Document extract >>

Wednesday, 21 November, 2018 UTC


Summary

API design is a spicy topic! Many a wise word 1, 2, 3, 4 has been written about the best way to structure and version an API. In this article, we'll take a dip into the conflicting schools of API-design, establish a pragmatic middle-ground, and demonstrate how we can use Fly to bring our middle-ground to life.
API versioning
Why API versioning? Well, when an API is made public, different client applications start using it. And as the business grows, the API also needs to grow and change without breaking existing client apps. Thus, API versioning was created. It helps us build new versions of our API’s, while keeping old ones intact. And although, this technique has become wildly popular amongst the development community, some controversy still exists on exactly how to do it.
While there is no agreed upon "right" way to design an API, it's helpful to identify and understand a few key areas that most developers do agree on. A well-structured web API should be...
1. An ongoing contract with the client. The contract guarantees consistency and stability; the client should be able to use the API without concern that it will suddenly break or vanish.
2. Backwards compatible after a change or upgrade. Old queries to new endpoints should still generate the expected return.
3. RESTful. It should speak the language of HTTP verbs: GET, PUT, POST, PATCH, DELETE, etc.
There are several common versioning methods that we can use to help us check all these boxes. Some of the most popular methods include header, URI and parameter versioning. Each method is justifiable and (when designed well) can render an excellent API. This example app uses what many believe is the most straightforward approach - URI versioning - a method that uses different paths for different versions of the API.

Task statement >>
Answer these questions about the article on API versioning:
(a) Which versioning method does the example app use?
(b) What should old queries to new endpoints still generate after a change or upgrade?
(c) Which HTTP verbs are listed as the language a RESTful API should speak?
The entries after this article have nothing to do with it.

Excerpted data >>
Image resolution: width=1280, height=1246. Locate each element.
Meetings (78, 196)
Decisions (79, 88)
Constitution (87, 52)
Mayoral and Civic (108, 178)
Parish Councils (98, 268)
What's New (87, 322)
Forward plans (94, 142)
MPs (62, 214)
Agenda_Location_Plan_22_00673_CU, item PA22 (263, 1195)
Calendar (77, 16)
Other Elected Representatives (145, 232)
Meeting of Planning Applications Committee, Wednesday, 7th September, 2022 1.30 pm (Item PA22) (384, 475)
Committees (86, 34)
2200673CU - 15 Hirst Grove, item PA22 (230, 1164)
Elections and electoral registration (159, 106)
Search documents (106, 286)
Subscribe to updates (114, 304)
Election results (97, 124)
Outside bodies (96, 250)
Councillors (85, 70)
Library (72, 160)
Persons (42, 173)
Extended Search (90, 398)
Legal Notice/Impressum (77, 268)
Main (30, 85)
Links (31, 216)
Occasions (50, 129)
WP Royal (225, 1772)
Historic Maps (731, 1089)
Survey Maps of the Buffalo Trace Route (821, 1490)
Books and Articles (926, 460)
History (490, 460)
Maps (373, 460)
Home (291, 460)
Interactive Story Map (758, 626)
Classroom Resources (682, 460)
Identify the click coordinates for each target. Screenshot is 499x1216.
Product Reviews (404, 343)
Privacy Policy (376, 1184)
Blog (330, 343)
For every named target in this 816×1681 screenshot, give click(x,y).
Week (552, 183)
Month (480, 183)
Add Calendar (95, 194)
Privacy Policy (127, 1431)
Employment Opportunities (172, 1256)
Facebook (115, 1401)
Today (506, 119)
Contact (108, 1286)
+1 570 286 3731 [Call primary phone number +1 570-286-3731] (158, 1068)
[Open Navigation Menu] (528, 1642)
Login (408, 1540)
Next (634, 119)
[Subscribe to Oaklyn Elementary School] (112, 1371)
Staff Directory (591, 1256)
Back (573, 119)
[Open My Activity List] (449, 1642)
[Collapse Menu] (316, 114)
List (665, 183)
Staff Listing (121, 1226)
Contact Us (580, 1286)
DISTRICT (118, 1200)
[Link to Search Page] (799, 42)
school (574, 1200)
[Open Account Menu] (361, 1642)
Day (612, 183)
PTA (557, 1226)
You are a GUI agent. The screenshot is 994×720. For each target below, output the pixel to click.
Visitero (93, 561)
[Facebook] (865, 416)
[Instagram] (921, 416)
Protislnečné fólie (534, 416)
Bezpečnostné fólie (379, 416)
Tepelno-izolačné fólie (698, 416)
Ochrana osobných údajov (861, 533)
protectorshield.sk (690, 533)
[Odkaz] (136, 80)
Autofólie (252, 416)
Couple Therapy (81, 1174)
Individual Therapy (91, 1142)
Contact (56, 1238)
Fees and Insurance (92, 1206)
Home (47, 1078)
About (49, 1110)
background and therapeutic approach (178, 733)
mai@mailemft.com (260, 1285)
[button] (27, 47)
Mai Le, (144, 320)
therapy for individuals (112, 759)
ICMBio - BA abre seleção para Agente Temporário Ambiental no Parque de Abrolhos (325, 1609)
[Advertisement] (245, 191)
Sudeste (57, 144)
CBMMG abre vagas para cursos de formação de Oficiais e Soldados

Result below >>
(a) URI versioning, which uses different paths for different versions of the API.
(b) The expected return.
(c) GET, PUT, POST, PATCH and DELETE.